CHARLESTON, SC (WCSC) - Each day, the Department of Revenue mails out an additional 100,000 letters, informing South Carolinians that their personal information was compromised by hackers last fall.
One of those letters came to the household of Suzanne Piper. It was addressed to Piper's mother who died in 2009.
"She's no longer here," Piper says. "What kind of issues can we have?"
South Carolina Department of Consumer Affairs Spokeswoman Juliana Harris says her office has fielded 2,000 calls since the hacking of the Department of Revenue.

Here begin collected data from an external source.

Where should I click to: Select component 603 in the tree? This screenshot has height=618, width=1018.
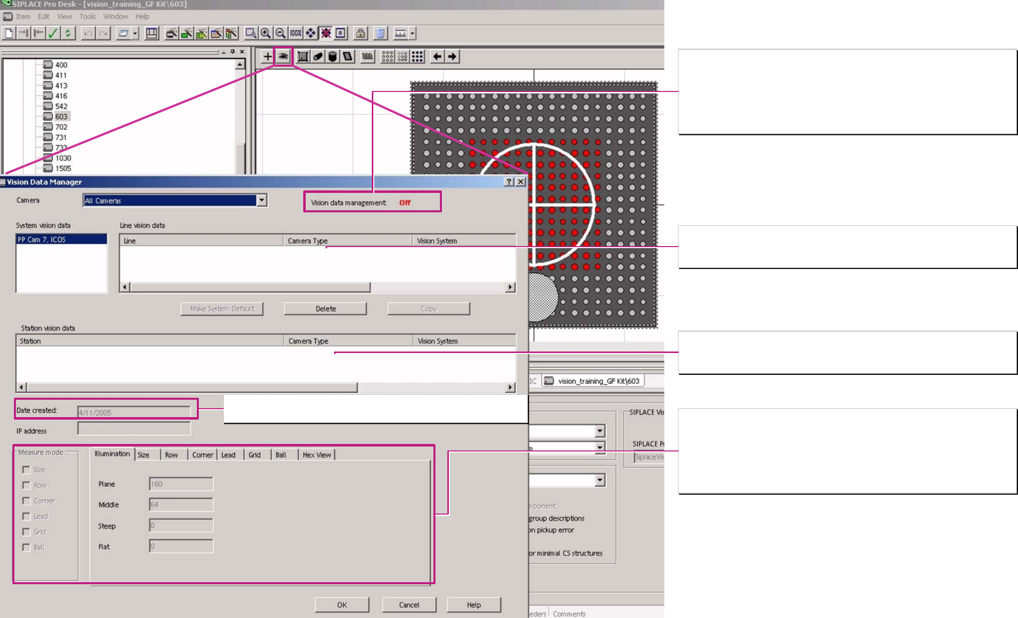tap(61, 116)
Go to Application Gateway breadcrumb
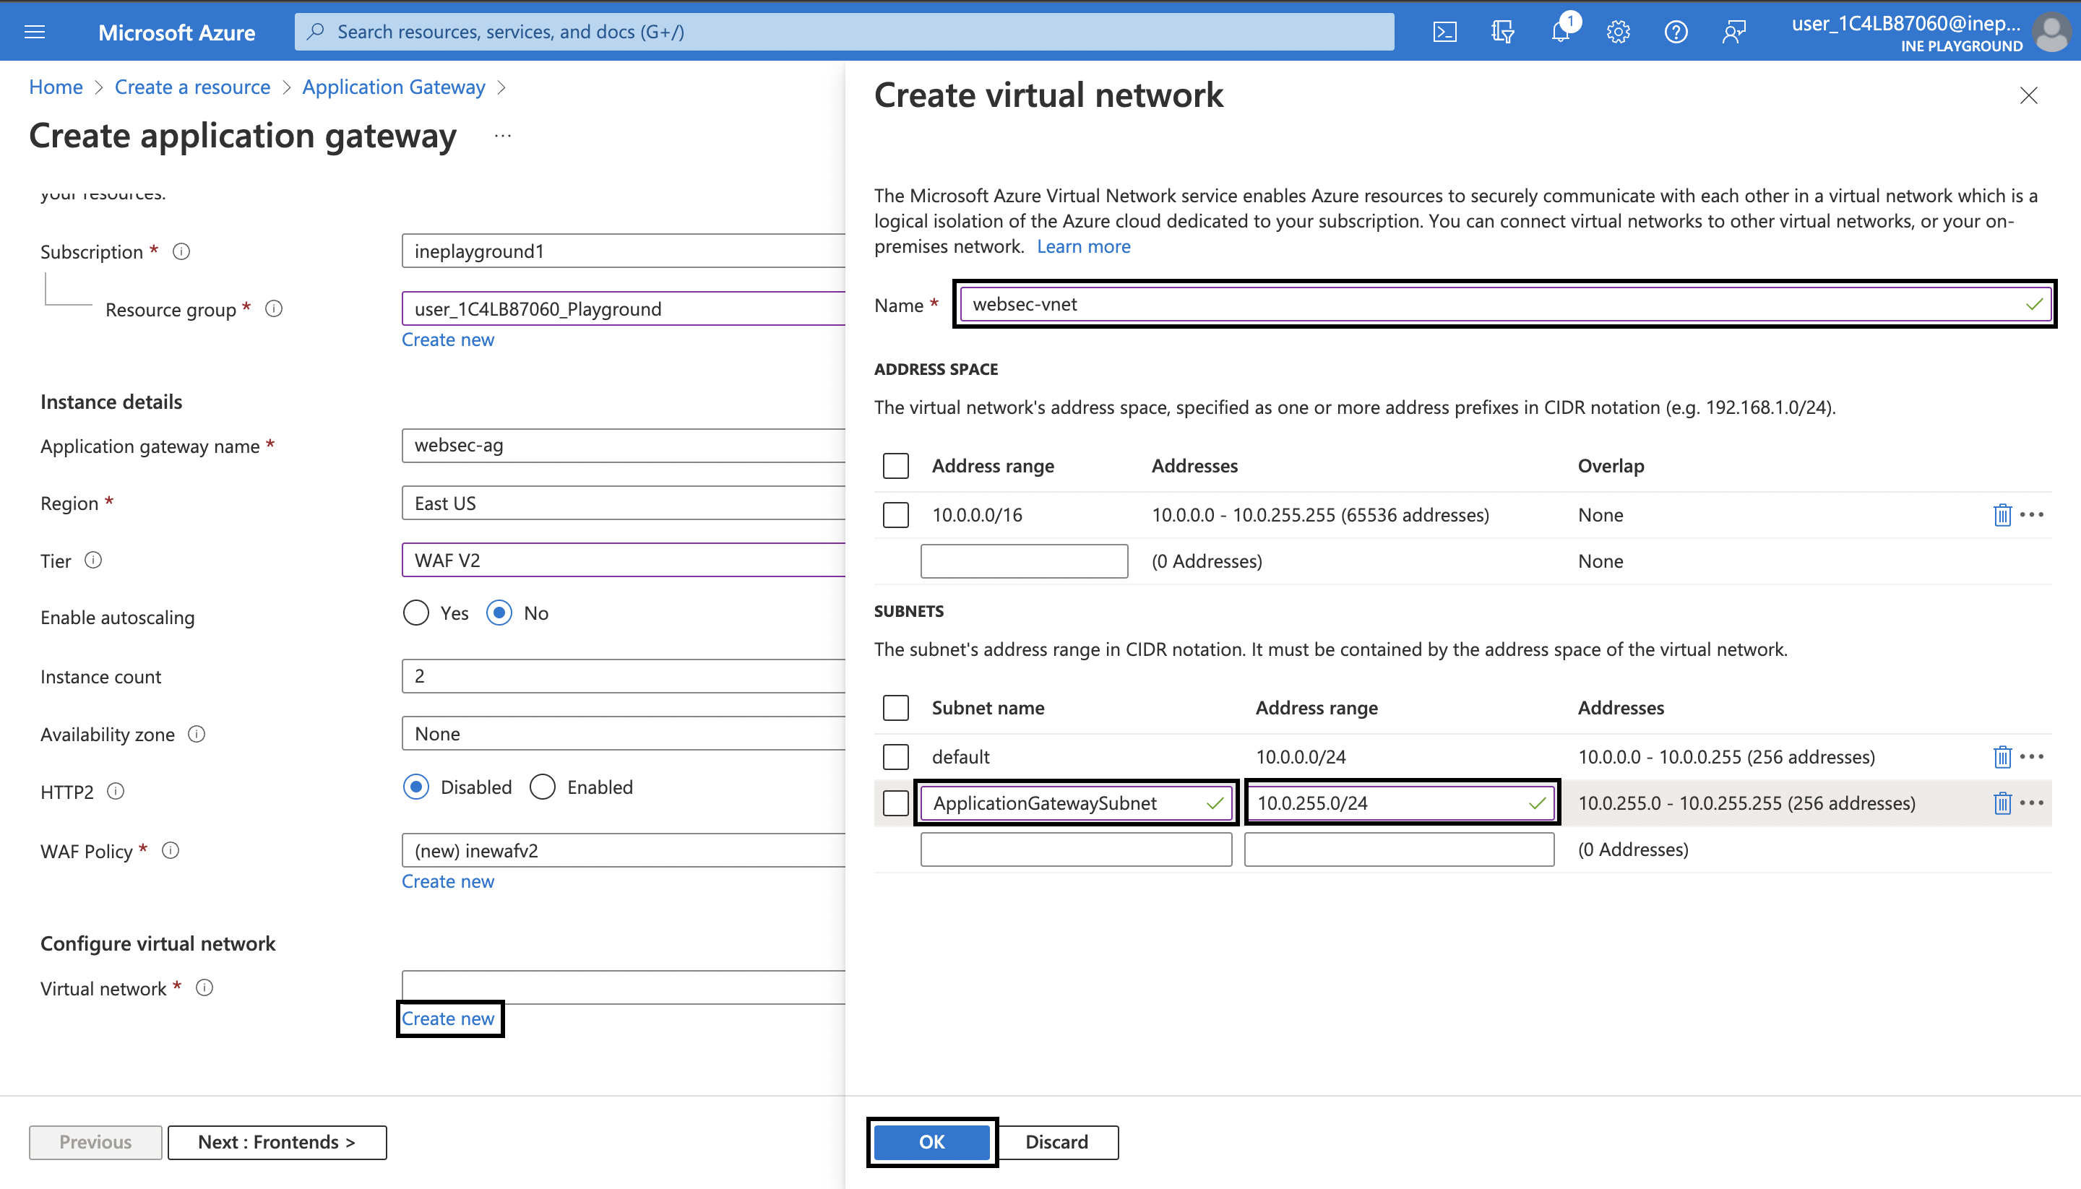Viewport: 2081px width, 1189px height. pyautogui.click(x=394, y=87)
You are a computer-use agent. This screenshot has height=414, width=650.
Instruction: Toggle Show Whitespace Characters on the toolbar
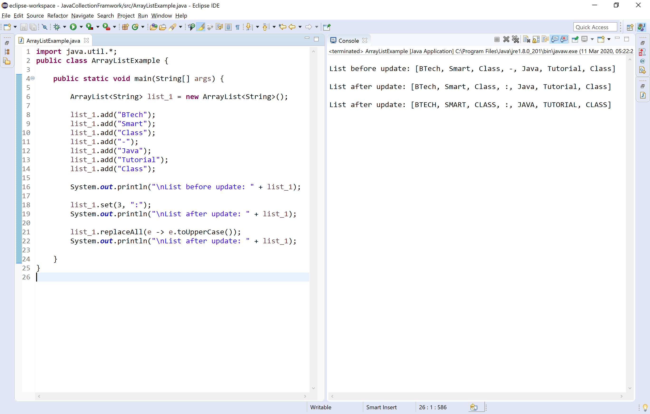click(238, 27)
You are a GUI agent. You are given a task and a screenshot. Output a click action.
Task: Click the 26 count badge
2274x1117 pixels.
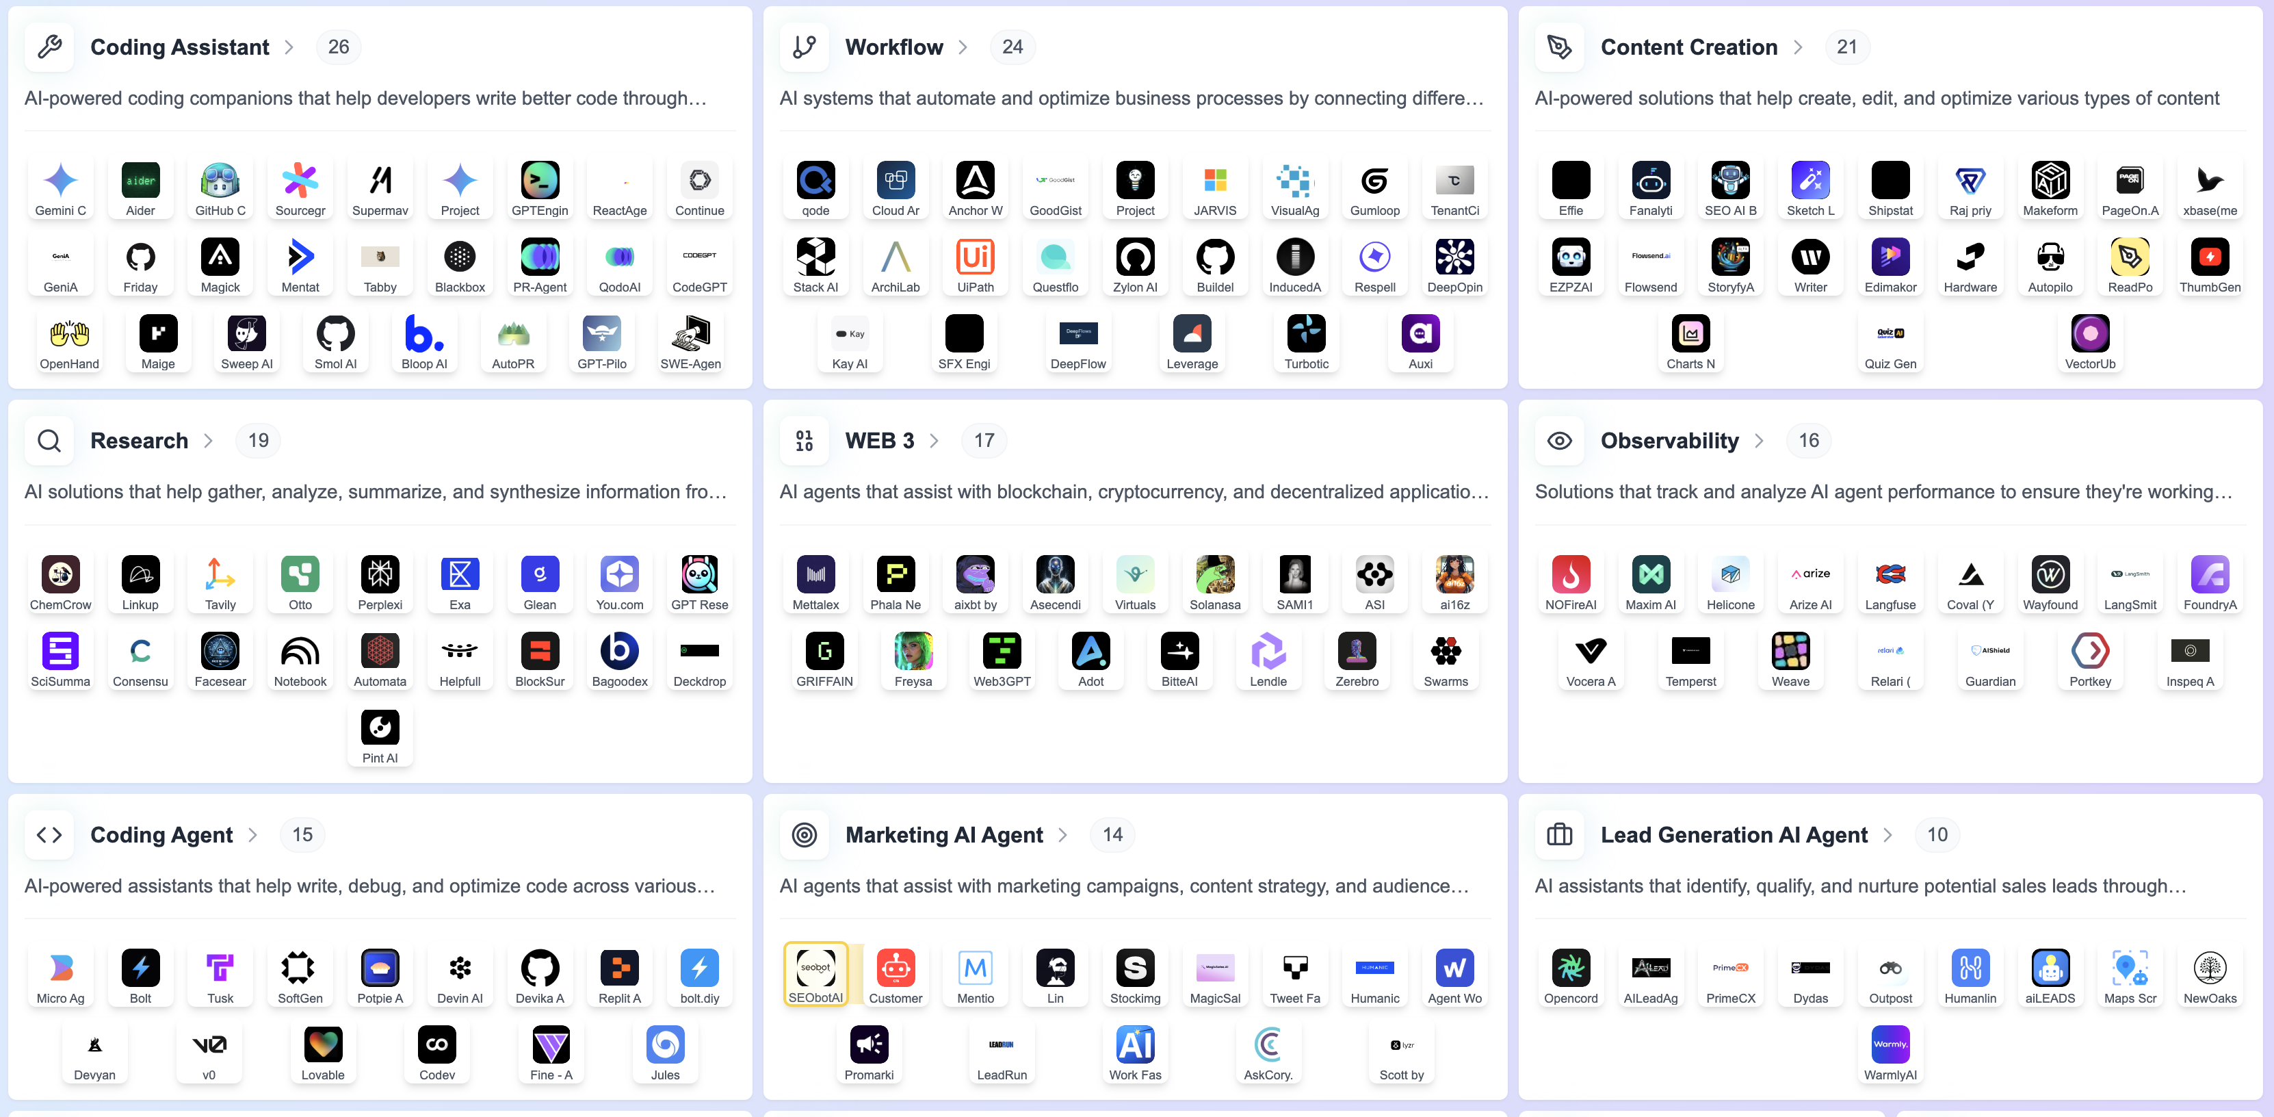[x=338, y=48]
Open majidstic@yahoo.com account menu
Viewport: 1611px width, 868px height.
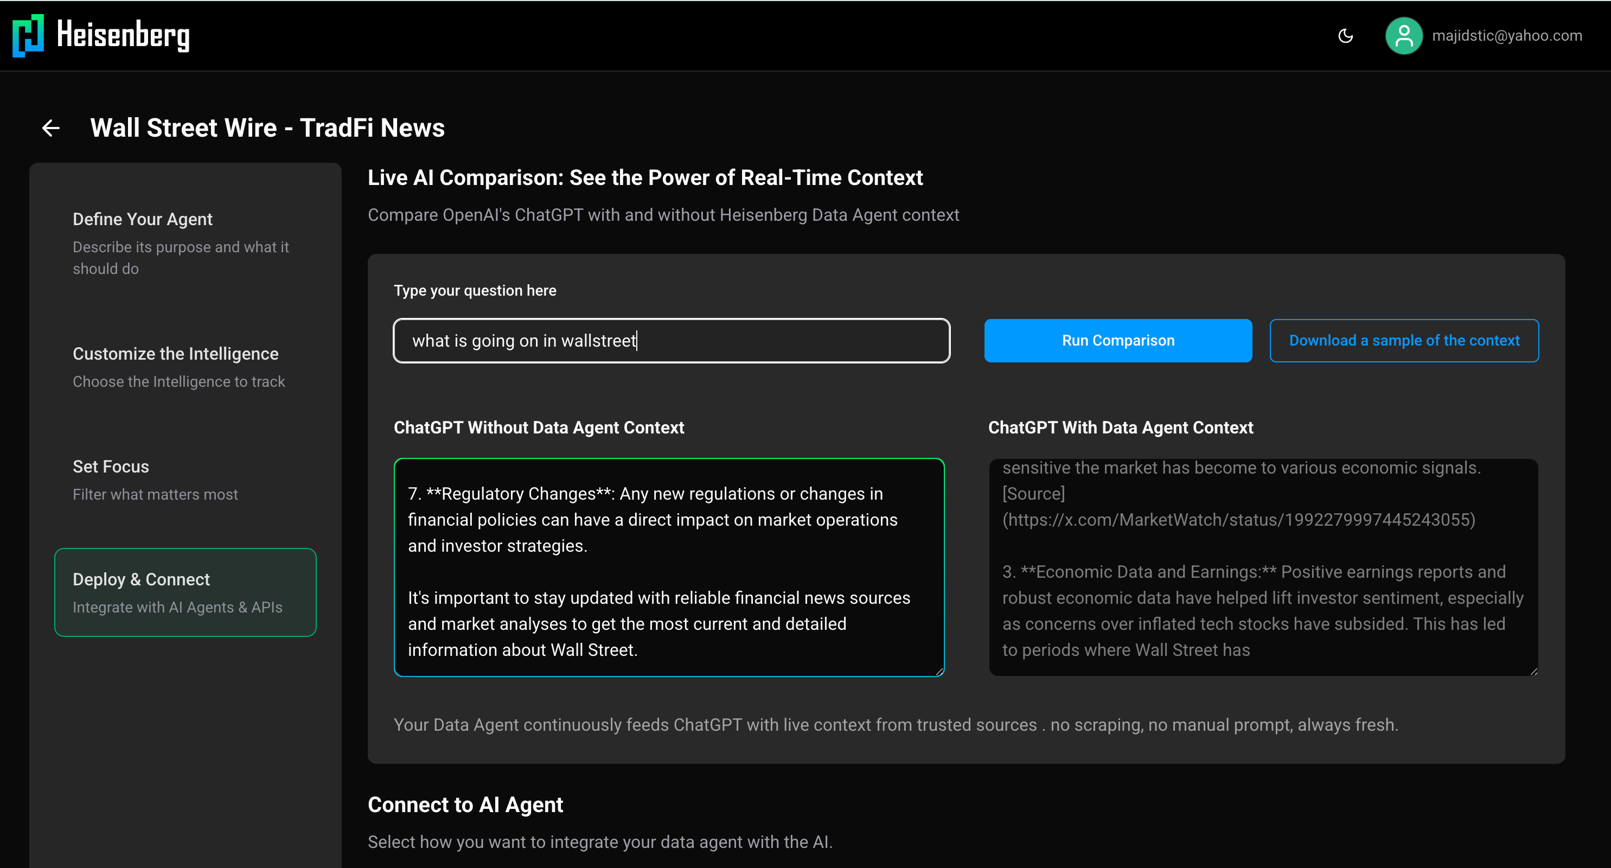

She estimated about 30 percent of those calls are from relatives of the deceased.
"Deceased family members can be victims of identity theft, too," she says. "If they just died, recently, especially, if their social security number is floating out there, someone can easily take out new lines of credit in their name, or maybe get a home loan in their name -- things of that nature."
Piper said she was not angered or confused by the notice, but Harris says that sometimes her callers are upset.
"Some people are like, 'this kind of brought up some old emotions'," she says. "But a lot of people are just wondering what they should do -- if they need to do extra steps to protect that loved one's information, as well."
Anyone who electronically filed their taxes beginning in 1998 is at risk of having their information stolen.
Harris recommends that impacted families notify the credit bureaus of a family member's death. Detailed information on the notification process can be found by visiting www.consumer.sc.gov or by calling 800-922-1594.